Données à traiter:
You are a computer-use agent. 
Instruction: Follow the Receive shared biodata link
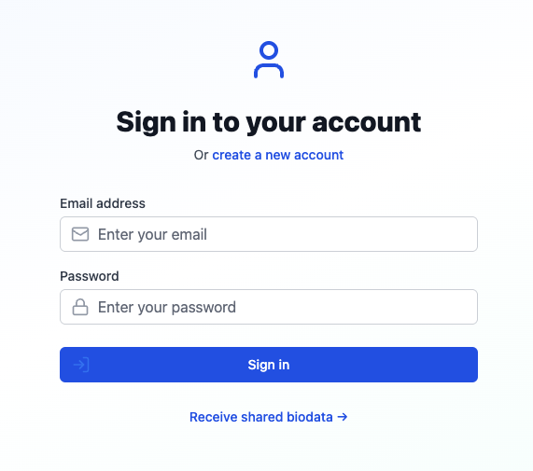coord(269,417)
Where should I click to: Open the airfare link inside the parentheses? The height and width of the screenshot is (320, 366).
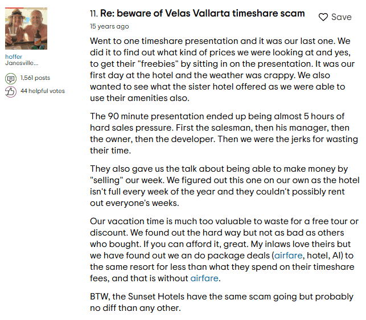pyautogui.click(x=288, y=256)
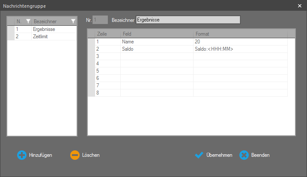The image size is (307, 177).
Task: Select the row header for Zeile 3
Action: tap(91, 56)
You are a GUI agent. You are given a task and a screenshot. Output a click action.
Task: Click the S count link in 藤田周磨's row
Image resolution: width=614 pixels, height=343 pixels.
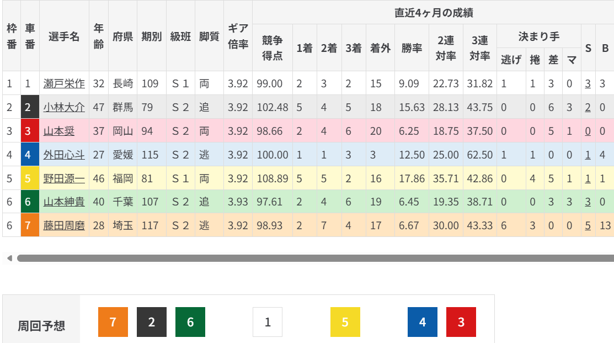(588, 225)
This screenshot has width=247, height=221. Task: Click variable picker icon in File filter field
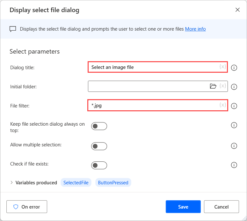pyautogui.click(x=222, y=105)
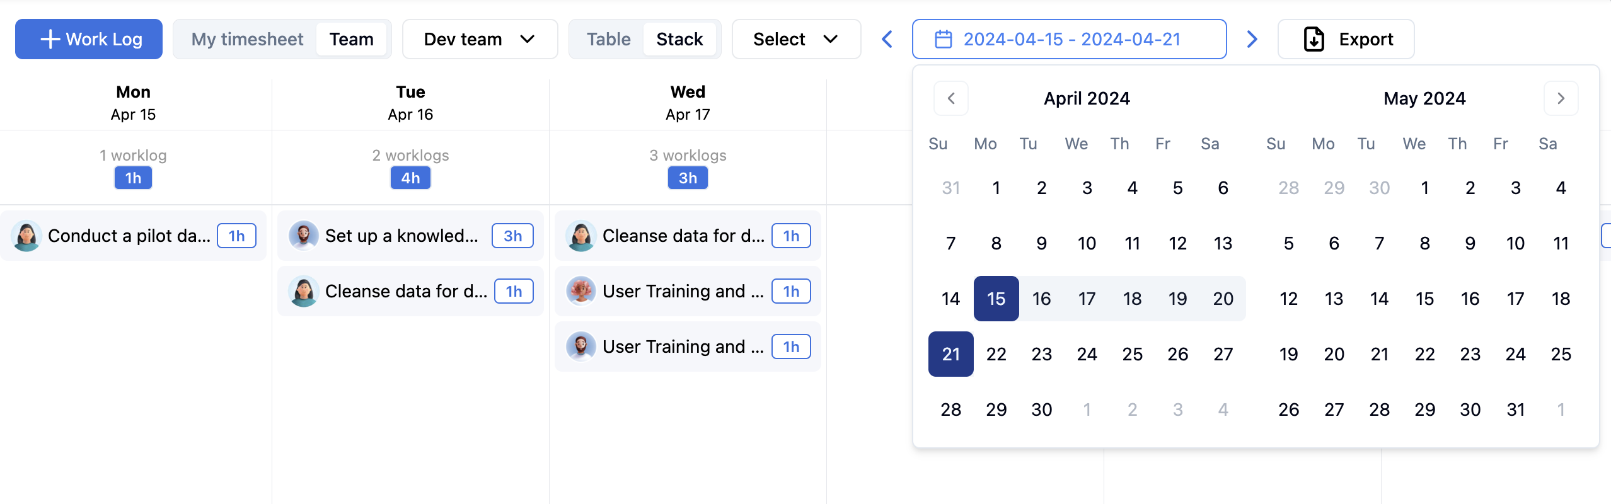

Consigne:
Modifie l'ensemble du listing en remplaçant « screenshot » par « image » et en laissant tout le reste inchangé. Omets les images dans ta réponse.

Réponse à la consigne:
You are a computer-use agent. 
Instruction: Follow the Receive shared biodata link
coord(269,417)
Where should I click to: Open the airfare link inside the parentheses? The height and width of the image is (320, 366).
pyautogui.click(x=288, y=256)
The image size is (307, 177).
Task: Select the row header for Zeile 3
Action: tap(91, 56)
You are a GUI agent. You are given a task and a image. Output a click action.
Task: Click the S count link in 藤田周磨's row
Image resolution: width=614 pixels, height=343 pixels.
(588, 225)
This image has width=247, height=221. Task: Click variable picker icon in File filter field
pyautogui.click(x=222, y=105)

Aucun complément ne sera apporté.